Interestingly, according to studies conducted by Khaqan et al. and Akyüz et al., no systemic side effects were detected [12] [23], which is in agreement with the findings of Rishi et al. in their first report that included 6 patients [11]. Finally, it was clear that systemic complications of IAC were all manageable and only few cases needed to be hospitalized. At the same time, it was hard to ignore the potentially life-threatening complications caused by the procedure itself.

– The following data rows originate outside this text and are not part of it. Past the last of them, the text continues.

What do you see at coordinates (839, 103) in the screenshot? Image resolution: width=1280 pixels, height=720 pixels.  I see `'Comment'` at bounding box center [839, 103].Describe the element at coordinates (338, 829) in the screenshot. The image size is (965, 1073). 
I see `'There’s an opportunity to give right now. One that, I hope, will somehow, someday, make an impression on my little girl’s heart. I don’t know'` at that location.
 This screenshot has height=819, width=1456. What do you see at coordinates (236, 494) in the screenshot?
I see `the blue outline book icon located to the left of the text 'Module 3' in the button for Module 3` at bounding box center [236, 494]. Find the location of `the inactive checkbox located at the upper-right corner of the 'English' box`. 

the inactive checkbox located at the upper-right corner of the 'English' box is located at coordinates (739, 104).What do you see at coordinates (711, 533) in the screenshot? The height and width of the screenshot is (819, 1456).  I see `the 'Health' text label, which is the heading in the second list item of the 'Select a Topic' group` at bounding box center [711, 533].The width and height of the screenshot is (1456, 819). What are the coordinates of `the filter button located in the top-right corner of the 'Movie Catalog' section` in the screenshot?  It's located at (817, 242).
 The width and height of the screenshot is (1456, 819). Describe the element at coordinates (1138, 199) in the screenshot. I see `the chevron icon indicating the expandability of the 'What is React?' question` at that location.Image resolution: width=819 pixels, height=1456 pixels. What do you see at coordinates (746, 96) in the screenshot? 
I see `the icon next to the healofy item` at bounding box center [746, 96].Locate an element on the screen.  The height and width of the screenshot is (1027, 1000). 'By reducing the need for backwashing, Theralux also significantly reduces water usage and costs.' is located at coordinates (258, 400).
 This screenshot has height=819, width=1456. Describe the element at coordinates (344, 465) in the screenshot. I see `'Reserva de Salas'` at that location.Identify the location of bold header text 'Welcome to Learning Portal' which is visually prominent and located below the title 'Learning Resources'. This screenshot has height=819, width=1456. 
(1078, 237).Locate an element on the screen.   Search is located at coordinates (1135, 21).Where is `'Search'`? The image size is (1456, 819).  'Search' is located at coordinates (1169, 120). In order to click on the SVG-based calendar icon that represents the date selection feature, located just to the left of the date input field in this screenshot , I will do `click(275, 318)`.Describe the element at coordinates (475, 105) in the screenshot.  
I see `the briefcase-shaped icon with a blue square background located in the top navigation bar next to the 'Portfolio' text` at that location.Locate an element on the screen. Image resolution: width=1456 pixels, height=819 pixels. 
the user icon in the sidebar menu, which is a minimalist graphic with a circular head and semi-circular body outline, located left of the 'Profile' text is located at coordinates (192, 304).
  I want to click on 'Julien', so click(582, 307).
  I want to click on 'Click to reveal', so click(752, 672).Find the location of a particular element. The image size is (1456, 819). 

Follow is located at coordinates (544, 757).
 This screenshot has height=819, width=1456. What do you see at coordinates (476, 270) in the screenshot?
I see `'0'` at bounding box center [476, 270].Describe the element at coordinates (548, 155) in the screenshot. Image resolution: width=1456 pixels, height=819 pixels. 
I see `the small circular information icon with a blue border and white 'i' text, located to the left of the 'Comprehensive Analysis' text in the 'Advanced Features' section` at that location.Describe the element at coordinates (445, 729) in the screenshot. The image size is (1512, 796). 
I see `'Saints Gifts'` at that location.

According to Chee Chung Liu et al., Hutchinson et al. [10] [14] and three studies conducted by Rishi et al., there were no secondary neoplasms, no patients developed metastasis, or pinealoblastoma and no death during the follow-up period [11] [15] [24]. Abramson et al. reported three patients who developed metastases over the course of their follow-up. However, all three were successfully treated and all survived [21]. The other study of Abramson et al. reported 2 cases that developed pineoblastoma [22]. In the study of Rojanaporn et al., one patient died, whose IAC cannulation failed so enucleation was performed but who later developed a fatal brain metastasis [19]. Pierre Gobin et al. reported metastatic disease in 2 children, but no trilateral retinoblastoma [16]. On the other hand, metastasis was the main cause of mortality in the study by Qiuying Chen et al., where they reported a mortality rate of 3.9% in their IVC plus IAC group (4/103), which reached 4.5% in the IAC group (5/110). 15 According to Samuray Tuncer et al., there were 3 eyes with a recurrence of the main solid tumor within 6 - 15 months after finishing the treatment [25].

Overall, the majority of the analyzed studies did not report cases of metastasis (twelve out of nineteen). Also, there are several studies which did not mention the rates of metastasis and death.